*WHAT YOU NEED TO DO:*
In full and without alteration, transcribe the listing.

MATERIAL SUPPLIED: Begin

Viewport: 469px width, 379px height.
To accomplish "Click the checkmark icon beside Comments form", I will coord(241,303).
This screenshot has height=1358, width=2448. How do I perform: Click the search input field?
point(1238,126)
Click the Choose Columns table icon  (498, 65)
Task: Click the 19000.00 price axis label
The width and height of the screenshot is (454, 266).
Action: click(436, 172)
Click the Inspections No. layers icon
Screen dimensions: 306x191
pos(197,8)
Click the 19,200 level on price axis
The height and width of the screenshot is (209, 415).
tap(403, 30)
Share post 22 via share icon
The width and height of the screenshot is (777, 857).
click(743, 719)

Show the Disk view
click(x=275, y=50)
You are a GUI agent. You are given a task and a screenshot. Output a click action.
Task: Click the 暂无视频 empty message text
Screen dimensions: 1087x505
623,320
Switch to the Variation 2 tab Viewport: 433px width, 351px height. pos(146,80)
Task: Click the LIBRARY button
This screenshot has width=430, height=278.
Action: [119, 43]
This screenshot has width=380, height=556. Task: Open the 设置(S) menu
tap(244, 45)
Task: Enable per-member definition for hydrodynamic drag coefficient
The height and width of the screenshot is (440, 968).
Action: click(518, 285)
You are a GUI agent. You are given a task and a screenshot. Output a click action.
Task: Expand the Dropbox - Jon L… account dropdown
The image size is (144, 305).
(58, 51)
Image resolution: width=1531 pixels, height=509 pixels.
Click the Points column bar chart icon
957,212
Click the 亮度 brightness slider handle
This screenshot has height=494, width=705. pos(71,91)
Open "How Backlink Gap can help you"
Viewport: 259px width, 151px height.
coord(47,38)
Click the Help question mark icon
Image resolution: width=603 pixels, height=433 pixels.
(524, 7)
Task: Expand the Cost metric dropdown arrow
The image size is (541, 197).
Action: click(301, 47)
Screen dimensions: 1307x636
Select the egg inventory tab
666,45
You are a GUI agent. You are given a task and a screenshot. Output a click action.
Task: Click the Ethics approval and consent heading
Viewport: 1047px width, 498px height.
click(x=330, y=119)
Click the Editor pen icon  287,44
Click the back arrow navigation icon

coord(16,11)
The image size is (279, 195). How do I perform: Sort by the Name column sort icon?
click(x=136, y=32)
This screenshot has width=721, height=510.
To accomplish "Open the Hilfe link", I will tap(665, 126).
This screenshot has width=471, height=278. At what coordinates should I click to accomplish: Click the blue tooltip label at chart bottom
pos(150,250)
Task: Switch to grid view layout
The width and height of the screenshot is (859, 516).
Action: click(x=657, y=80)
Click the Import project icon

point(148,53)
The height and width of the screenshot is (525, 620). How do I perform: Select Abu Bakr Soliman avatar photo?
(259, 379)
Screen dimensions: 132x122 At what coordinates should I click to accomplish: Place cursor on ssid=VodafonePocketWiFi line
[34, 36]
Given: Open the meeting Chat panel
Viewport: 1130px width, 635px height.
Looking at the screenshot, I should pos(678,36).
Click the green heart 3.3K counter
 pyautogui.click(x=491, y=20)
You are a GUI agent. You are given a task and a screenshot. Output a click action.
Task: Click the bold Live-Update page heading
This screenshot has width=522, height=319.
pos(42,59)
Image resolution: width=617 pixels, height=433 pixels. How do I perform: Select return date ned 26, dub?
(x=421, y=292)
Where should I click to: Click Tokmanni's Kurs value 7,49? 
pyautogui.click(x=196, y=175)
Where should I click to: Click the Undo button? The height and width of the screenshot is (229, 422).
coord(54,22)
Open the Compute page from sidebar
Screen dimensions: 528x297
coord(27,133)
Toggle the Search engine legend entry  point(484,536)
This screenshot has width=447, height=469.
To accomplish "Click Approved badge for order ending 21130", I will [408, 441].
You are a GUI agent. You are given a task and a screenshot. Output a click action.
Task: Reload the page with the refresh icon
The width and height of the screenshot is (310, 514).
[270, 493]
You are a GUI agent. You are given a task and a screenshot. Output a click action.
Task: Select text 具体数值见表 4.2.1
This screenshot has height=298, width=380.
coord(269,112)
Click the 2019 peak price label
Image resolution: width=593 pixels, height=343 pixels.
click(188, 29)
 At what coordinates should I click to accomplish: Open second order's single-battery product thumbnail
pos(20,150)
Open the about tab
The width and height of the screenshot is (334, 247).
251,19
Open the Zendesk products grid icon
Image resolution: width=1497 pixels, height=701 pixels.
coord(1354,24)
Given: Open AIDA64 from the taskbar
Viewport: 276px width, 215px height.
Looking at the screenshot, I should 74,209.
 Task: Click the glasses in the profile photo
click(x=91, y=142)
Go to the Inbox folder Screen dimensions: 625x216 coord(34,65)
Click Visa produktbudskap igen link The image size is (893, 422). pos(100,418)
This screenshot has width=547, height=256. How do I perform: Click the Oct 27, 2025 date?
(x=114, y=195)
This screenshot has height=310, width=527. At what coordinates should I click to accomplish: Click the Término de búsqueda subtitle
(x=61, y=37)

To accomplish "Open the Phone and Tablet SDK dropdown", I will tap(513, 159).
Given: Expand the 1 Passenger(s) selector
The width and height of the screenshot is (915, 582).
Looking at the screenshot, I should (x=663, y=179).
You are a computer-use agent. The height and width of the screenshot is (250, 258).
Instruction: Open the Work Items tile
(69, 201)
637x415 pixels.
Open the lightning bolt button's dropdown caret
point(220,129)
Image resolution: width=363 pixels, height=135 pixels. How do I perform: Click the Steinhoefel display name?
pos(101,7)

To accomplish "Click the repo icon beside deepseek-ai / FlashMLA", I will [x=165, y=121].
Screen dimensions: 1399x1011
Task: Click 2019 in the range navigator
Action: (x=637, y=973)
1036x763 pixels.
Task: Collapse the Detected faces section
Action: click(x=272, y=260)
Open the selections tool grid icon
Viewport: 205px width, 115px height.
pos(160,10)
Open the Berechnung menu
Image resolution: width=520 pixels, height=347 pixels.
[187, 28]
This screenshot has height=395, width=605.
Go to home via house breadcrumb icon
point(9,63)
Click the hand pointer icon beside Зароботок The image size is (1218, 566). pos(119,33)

MATERIAL SUPPLIED: End

*WRITTEN SOLUTION:*
Viewport: 469px width, 379px height.
To accomplish "Click the checkmark icon beside Comments form", I will coord(241,303).
This screenshot has height=1358, width=2448. How do I perform: Click the search input field?
point(1238,126)
Click the Choose Columns table icon  (498, 65)
Task: Click the 19000.00 price axis label
The width and height of the screenshot is (454, 266).
Action: click(436, 172)
Click the Inspections No. layers icon
Screen dimensions: 306x191
pos(197,8)
Click the 19,200 level on price axis
The height and width of the screenshot is (209, 415).
tap(403, 30)
Share post 22 via share icon
The width and height of the screenshot is (777, 857).
click(743, 719)

Show the Disk view
click(x=275, y=50)
You are a GUI agent. You are given a task and a screenshot. Output a click action.
Task: Click the 暂无视频 empty message text
Screen dimensions: 1087x505
623,320
Switch to the Variation 2 tab Viewport: 433px width, 351px height. pos(146,80)
Task: Click the LIBRARY button
This screenshot has width=430, height=278.
Action: [119, 43]
This screenshot has width=380, height=556. Task: Open the 设置(S) menu
tap(244, 45)
Task: Enable per-member definition for hydrodynamic drag coefficient
The height and width of the screenshot is (440, 968).
Action: click(518, 285)
You are a GUI agent. You are given a task and a screenshot. Output a click action.
Task: Expand the Dropbox - Jon L… account dropdown
The image size is (144, 305).
(58, 51)
Image resolution: width=1531 pixels, height=509 pixels.
Click the Points column bar chart icon
957,212
Click the 亮度 brightness slider handle
This screenshot has height=494, width=705. pos(71,91)
Open "How Backlink Gap can help you"
Viewport: 259px width, 151px height.
coord(47,38)
Click the Help question mark icon
Image resolution: width=603 pixels, height=433 pixels.
(524, 7)
Task: Expand the Cost metric dropdown arrow
The image size is (541, 197).
Action: click(301, 47)
Screen dimensions: 1307x636
Select the egg inventory tab
666,45
You are a GUI agent. You are given a task and a screenshot. Output a click action.
Task: Click the Ethics approval and consent heading
Viewport: 1047px width, 498px height.
click(x=330, y=119)
Click the Editor pen icon  287,44
Click the back arrow navigation icon

coord(16,11)
The image size is (279, 195). How do I perform: Sort by the Name column sort icon?
click(x=136, y=32)
This screenshot has width=721, height=510.
To accomplish "Open the Hilfe link", I will tap(665, 126).
This screenshot has width=471, height=278. At what coordinates should I click to accomplish: Click the blue tooltip label at chart bottom
pos(150,250)
Task: Switch to grid view layout
The width and height of the screenshot is (859, 516).
Action: click(x=657, y=80)
Click the Import project icon

point(148,53)
The height and width of the screenshot is (525, 620). How do I perform: Select Abu Bakr Soliman avatar photo?
(259, 379)
Screen dimensions: 132x122 At what coordinates should I click to accomplish: Place cursor on ssid=VodafonePocketWiFi line
[34, 36]
Given: Open the meeting Chat panel
Viewport: 1130px width, 635px height.
Looking at the screenshot, I should pos(678,36).
Click the green heart 3.3K counter
 pyautogui.click(x=491, y=20)
You are a GUI agent. You are given a task and a screenshot. Output a click action.
Task: Click the bold Live-Update page heading
This screenshot has width=522, height=319.
pos(42,59)
Image resolution: width=617 pixels, height=433 pixels. How do I perform: Select return date ned 26, dub?
(x=421, y=292)
Where should I click to: Click Tokmanni's Kurs value 7,49? 
pyautogui.click(x=196, y=175)
Where should I click to: Click the Undo button? The height and width of the screenshot is (229, 422).
coord(54,22)
Open the Compute page from sidebar
Screen dimensions: 528x297
coord(27,133)
Toggle the Search engine legend entry  point(484,536)
This screenshot has width=447, height=469.
To accomplish "Click Approved badge for order ending 21130", I will [408, 441].
You are a GUI agent. You are given a task and a screenshot. Output a click action.
Task: Reload the page with the refresh icon
The width and height of the screenshot is (310, 514).
[270, 493]
You are a GUI agent. You are given a task and a screenshot. Output a click action.
Task: Select text 具体数值见表 4.2.1
This screenshot has height=298, width=380.
coord(269,112)
Click the 2019 peak price label
Image resolution: width=593 pixels, height=343 pixels.
click(188, 29)
 At what coordinates should I click to accomplish: Open second order's single-battery product thumbnail
pos(20,150)
Open the about tab
The width and height of the screenshot is (334, 247).
251,19
Open the Zendesk products grid icon
Image resolution: width=1497 pixels, height=701 pixels.
coord(1354,24)
Given: Open AIDA64 from the taskbar
Viewport: 276px width, 215px height.
Looking at the screenshot, I should 74,209.
 Task: Click the glasses in the profile photo
click(x=91, y=142)
Go to the Inbox folder Screen dimensions: 625x216 coord(34,65)
Click Visa produktbudskap igen link The image size is (893, 422). pos(100,418)
This screenshot has width=547, height=256. How do I perform: Click the Oct 27, 2025 date?
(x=114, y=195)
This screenshot has height=310, width=527. At what coordinates should I click to accomplish: Click the Término de búsqueda subtitle
(x=61, y=37)

To accomplish "Open the Phone and Tablet SDK dropdown", I will tap(513, 159).
Given: Expand the 1 Passenger(s) selector
The width and height of the screenshot is (915, 582).
Looking at the screenshot, I should (x=663, y=179).
You are a computer-use agent. The height and width of the screenshot is (250, 258).
Instruction: Open the Work Items tile
(69, 201)
637x415 pixels.
Open the lightning bolt button's dropdown caret
point(220,129)
Image resolution: width=363 pixels, height=135 pixels. How do I perform: Click the Steinhoefel display name?
pos(101,7)

To accomplish "Click the repo icon beside deepseek-ai / FlashMLA", I will [x=165, y=121].
Screen dimensions: 1399x1011
Task: Click 2019 in the range navigator
Action: (x=637, y=973)
1036x763 pixels.
Task: Collapse the Detected faces section
Action: click(x=272, y=260)
Open the selections tool grid icon
Viewport: 205px width, 115px height.
pos(160,10)
Open the Berechnung menu
Image resolution: width=520 pixels, height=347 pixels.
[187, 28]
This screenshot has height=395, width=605.
Go to home via house breadcrumb icon
point(9,63)
Click the hand pointer icon beside Зароботок The image size is (1218, 566). pos(119,33)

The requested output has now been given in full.